Zone regolamentate: sorveglianza e protezione
Attorno a ogni focolaio vengono istituite zone regolamentate, definite tramite ordinanza prefettizia, articolate in:
- zona di sorveglianza, con raggio di 50 km, caratterizzata da rafforzamento dei controlli veterinari, misure di disinfestazione degli insetti e restrizioni alla movimentazione dei bovini;
- zona di protezione, con raggio di 20 km, soggetta a misure ancora più restrittive. Trascorsi 28 giorni dall’abbattimento dell’ultimo focolaio senza nuovi casi, la zona di protezione viene riclassificata come zona di sorveglianza.
Una zona regolamentata può evolvere in zona vaccinale dopo almeno 45 giorni dall’ultimo abbattimento, a condizione che almeno il 75% del patrimonio bovino sia vaccinato da oltre 28 giorni, facilitando così i movimenti verso le aree indenni.
Zone sttoposte a vaccinazione tipologie e prevenzione
In Corsica il ministero dell’Agricoltura Francese ha deliberato una vaccinazione preventiva di tutti i bovini dell’isola, avviata il 1° settembre, in considerazione della vicinanza con la Sardegna, già colpita dalla malattia.

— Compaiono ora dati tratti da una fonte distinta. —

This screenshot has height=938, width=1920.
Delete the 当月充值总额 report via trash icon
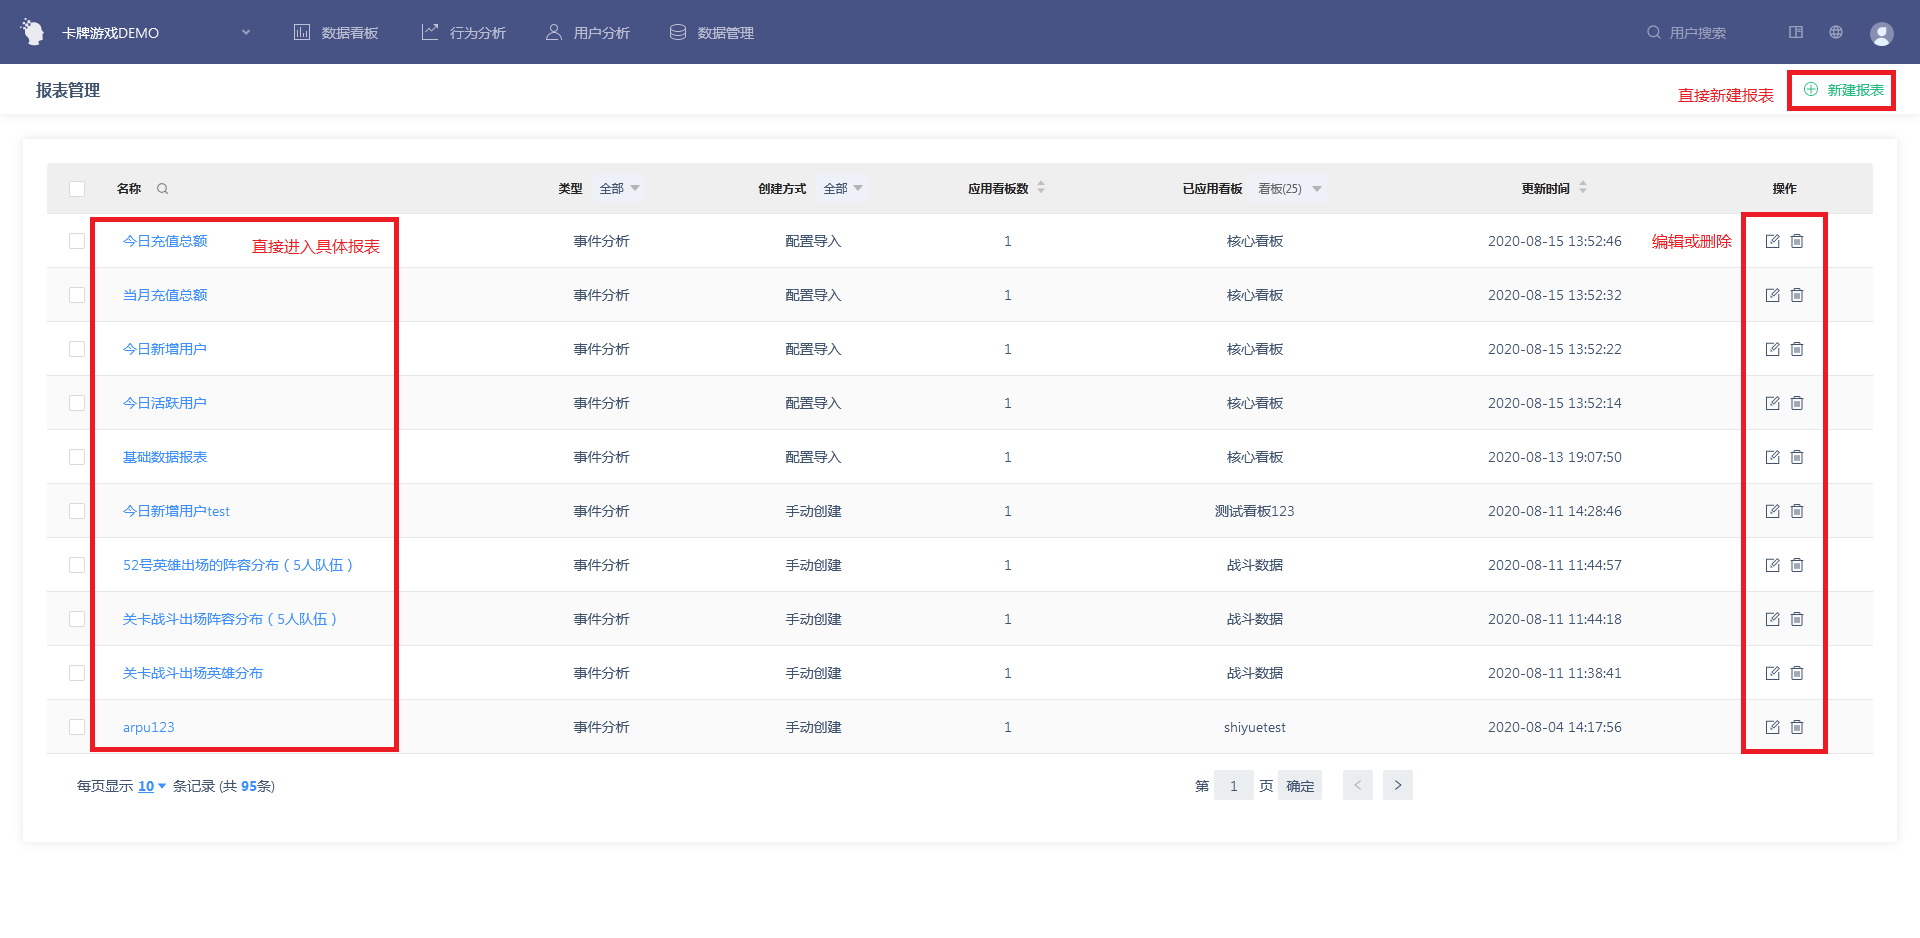(x=1797, y=295)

Nel Sud-Ovest è stata inoltre definita una zona vaccinale supplementare attorno alle ZR3 e ZR6, a causa della distanza geografica di alcuni focolai dalle zone regolamentate esistenti.
Si distinguono quindi:
- zone vaccinali di tipo I (ZV I), legate alla prossimità con aree infette;
- zone vaccinali di tipo II (ZV II), corrispondenti alle ex zone regolamentate che hanno raggiunto i requisiti sanitari (ZR1, ZR2 e ZR5).
Movimenti dei bovini e commercio in Francia
I movimenti di bovini vaccinati dalle zone sottoposte a vaccino verso le zone indenni in Francia sono consentiti solo a condizioni stringenti: vaccinazione effettuata da oltre 28 giorni, adeguata copertura vaccinale dell’allevamento di origine, visita clinica favorevole entro 48 ore dalla partenza e rilascio di un lasciapassare sanitario.
Per gli animali destinati alla macellazione è richiesto il trasporto diretto senza interruzioni e la macellazione entro 24 ore.
Per quanto riguarda l’export, la ripresa delle spedizioni è subordinata all’autorizzazione dei Paesi di destinazione.